PROBLEM REQUIREMENTS => Within the listing below, please copy exactly the lines between the line holding "Select the ¥210" and the line holding "Given: Open the Action page", inclusive.

INPUT FOR THIS TASK =>
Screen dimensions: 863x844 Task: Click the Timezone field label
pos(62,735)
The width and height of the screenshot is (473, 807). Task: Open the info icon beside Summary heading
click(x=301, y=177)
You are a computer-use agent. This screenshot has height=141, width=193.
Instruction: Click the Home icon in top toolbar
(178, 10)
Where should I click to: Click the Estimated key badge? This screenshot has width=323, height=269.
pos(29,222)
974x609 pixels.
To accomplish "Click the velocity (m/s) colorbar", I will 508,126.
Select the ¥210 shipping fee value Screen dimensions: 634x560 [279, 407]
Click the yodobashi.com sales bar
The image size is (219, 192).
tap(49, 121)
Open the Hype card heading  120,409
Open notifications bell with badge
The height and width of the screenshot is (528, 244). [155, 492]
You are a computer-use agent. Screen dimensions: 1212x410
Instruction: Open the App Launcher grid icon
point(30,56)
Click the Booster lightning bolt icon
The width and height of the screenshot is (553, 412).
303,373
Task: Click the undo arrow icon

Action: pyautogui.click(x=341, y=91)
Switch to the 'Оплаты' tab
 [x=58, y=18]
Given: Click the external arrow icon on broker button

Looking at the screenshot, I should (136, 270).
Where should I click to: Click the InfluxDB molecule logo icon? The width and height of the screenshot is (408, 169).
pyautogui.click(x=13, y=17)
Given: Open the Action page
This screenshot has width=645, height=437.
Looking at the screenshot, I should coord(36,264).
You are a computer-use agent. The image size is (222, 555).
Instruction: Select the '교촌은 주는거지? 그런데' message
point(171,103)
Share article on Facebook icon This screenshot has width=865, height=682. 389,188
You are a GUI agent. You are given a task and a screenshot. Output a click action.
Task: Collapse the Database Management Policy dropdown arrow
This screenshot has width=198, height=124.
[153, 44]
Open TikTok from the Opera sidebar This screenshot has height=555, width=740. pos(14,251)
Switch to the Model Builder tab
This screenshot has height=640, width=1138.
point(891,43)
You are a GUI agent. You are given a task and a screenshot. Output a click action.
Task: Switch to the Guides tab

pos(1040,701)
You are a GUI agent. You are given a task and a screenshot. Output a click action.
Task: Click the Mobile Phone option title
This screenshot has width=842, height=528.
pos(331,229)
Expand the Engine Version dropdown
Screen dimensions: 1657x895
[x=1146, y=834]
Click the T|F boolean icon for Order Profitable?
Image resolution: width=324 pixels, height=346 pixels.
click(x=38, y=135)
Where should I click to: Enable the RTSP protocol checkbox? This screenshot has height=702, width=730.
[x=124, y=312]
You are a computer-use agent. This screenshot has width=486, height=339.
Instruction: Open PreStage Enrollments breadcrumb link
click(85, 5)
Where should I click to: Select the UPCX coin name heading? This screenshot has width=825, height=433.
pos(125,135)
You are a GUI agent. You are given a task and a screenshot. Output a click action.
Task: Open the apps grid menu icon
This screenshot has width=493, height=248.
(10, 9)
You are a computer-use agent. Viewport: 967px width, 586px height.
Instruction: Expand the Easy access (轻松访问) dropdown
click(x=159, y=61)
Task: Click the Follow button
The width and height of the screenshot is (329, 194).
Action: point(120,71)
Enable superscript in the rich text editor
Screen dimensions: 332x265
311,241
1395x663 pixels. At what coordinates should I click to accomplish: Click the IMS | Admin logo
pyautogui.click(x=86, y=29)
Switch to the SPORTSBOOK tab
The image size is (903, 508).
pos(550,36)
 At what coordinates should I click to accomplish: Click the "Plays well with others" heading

EXERCISE RESULT =>
Select the ¥210 shipping fee value Screen dimensions: 634x560 [279, 407]
Click the yodobashi.com sales bar
The image size is (219, 192).
tap(49, 121)
Open the Hype card heading  120,409
Open notifications bell with badge
The height and width of the screenshot is (528, 244). [155, 492]
You are a computer-use agent. Screen dimensions: 1212x410
Instruction: Open the App Launcher grid icon
point(30,56)
Click the Booster lightning bolt icon
The width and height of the screenshot is (553, 412).
303,373
Task: Click the undo arrow icon

Action: pyautogui.click(x=341, y=91)
Switch to the 'Оплаты' tab
 [x=58, y=18]
Given: Click the external arrow icon on broker button

Looking at the screenshot, I should (136, 270).
Where should I click to: Click the InfluxDB molecule logo icon? The width and height of the screenshot is (408, 169).
pyautogui.click(x=13, y=17)
Given: Open the Action page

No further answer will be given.